The first thing I did before touching a single container was call support and ask whether the price difference was actually about the datacenter, or just which account was footing the bill. Turns out half of these "migrations" people put themselves through are not migrations at all, they're a billing conversation wearing a lab coat. Mine, unfortunately, was the real thing, so no such luck.
Here is what nobody tells you about moving a Docker Compose stack from one VPS to another: the actual copying of files is the easy part. Any fool who knows how to copy-paste on a GUI, can do it. The hard part is the emotional labour of not touching the old server until you are absolutely, embarrassingly, triple-certain the new one works, because the old server is the only thing standing between you and tons of blood, tears, memories.... and Secrets!
So I did the boring thing first. I asked Kodee to give me a download of my VPS - the no secrets version. Kodee is amazing!
New server, new SSH key, password auth disabled before I let myself get comfortable, because there is a special kind of person who migrates an entire production stack and then leaves root/root as a valid login, and I did not want to become that person on a Saturday. Docker, Compose, UFW, Fail2Ban, all installed fresh, mirroring the old server's rules port for port. Then I recreated the folder structure, one directory per stack, same as the source, because consistency here is not aesthetics, it's just future-me doing a favour for present-me.
The actual data move is where the checklist earns its keep. Reverse proxy config gets tar'd and scp'd over, minus the certificate store, because if you're using Let's Encrypt there is genuinely no reason to drag old certs across, they reissue themselves the moment DNS points the right way and copying stale ones is asking for a debugging session you didn't need to have. Every app with a database gets the same three-step ritual: dump it, ship it, copy the volume separately. It is repetitive in the way that flossing is repetitive, unglamorous but the alternative is worse.
And then, the part I actually enjoy: bringing everything up on the new server while the old one is still alive and serving traffic, previewing the whole thing through a hosts file edit before DNS has any idea a change is coming. You visit your own domain, get a rude SSL warning because the cert hasn't been issued for this IP yet, click through it like a responsible adult, and just look. Does Nextcloud log in. Does the blog render. Does the thing you built actually survive being picked up and put down somewhere else, which is a fairly reasonable thing to ask of any piece of infrastructure (or honestly, of most people).

Here's the bit I didn't expect going in, and it's the actual lesson, not a footnote: the migration itself is not the risky part, the DNS cutover is, and everyone's instinct is to rush that step because it feels like the finish line. It isn't. Dropping your TTL 48 hours ahead and doing one final delta sync right before flipping the A record is the difference between a clean cutover and explaining to yourself at 2am why half your users are hitting a database that's a day out of date.

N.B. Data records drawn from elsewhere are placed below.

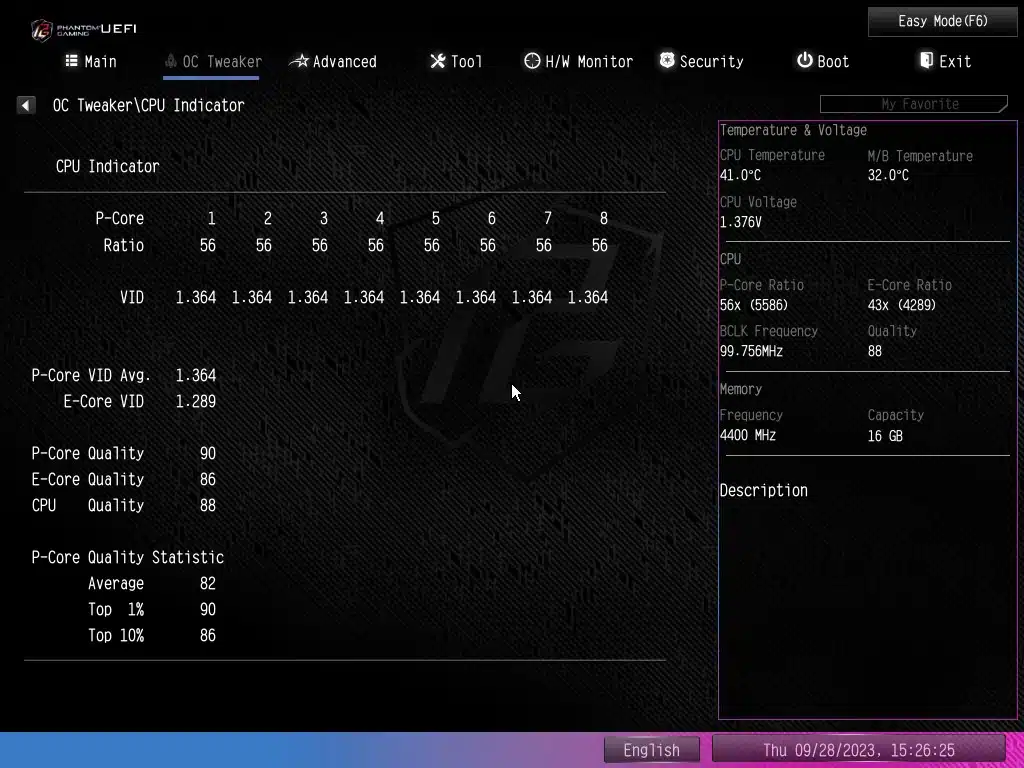Image resolution: width=1024 pixels, height=768 pixels.
Task: Switch to Easy Mode (F6)
Action: point(942,21)
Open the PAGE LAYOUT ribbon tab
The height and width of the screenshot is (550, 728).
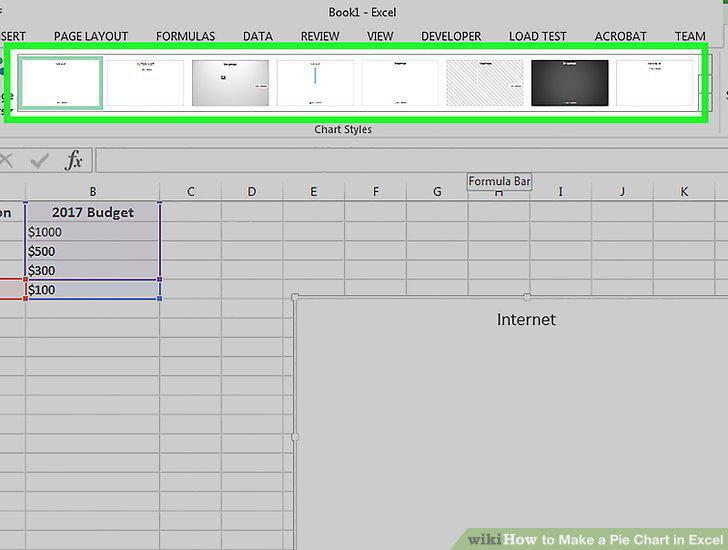tap(91, 36)
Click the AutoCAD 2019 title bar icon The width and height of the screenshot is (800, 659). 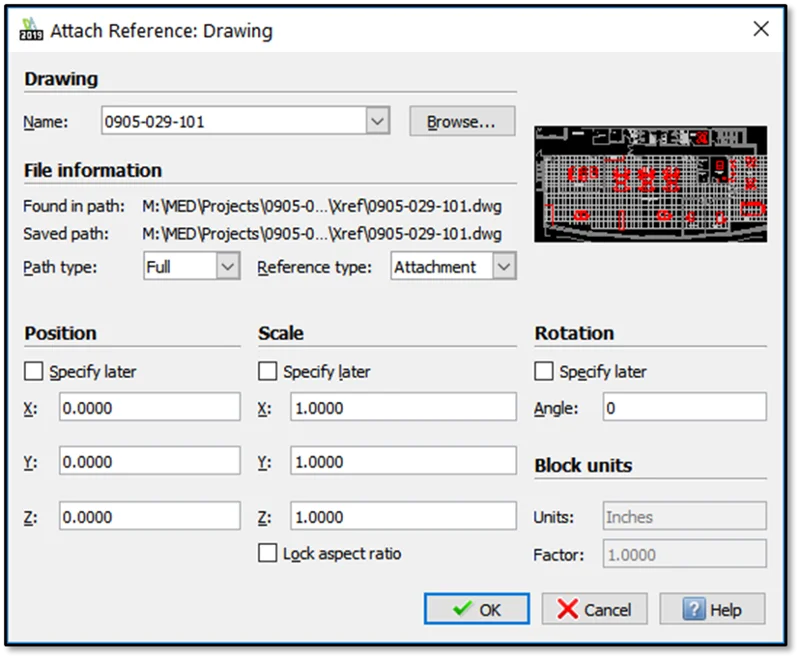pos(32,30)
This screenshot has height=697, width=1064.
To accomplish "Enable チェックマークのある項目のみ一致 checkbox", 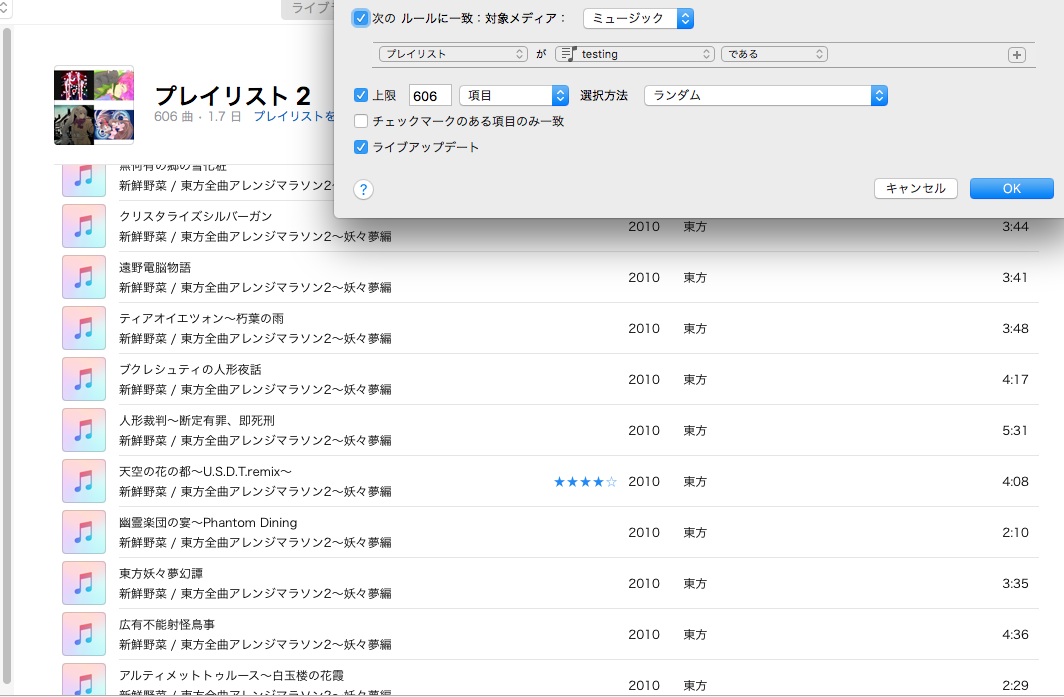I will tap(362, 121).
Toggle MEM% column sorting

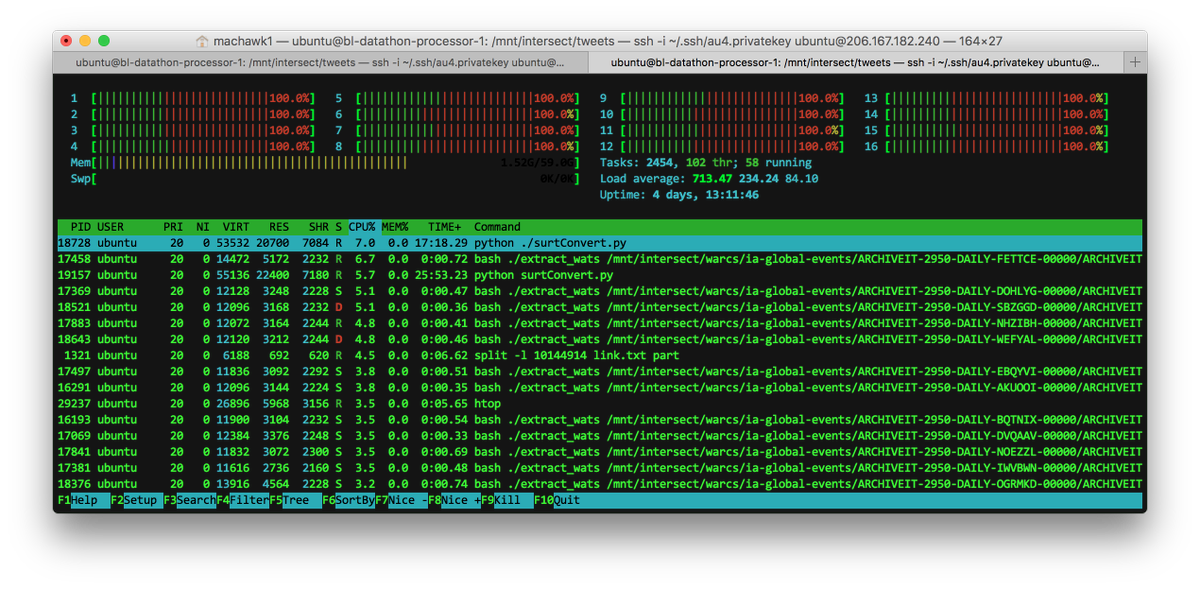coord(394,226)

I kept the old server running for a week after everything went green, untouched, like a spare parachute you hope you never need. Cancelled it only once I'd stopped flinching every time I opened docker compose logs -f.
Would I do it again for a marginally cheaper plan? Probably not. Would I do it again because I now trust my own backups more than I trust any single server humming away in a datacenter I'll never see? Absolutely, and that, more than the money, was the actual point all along.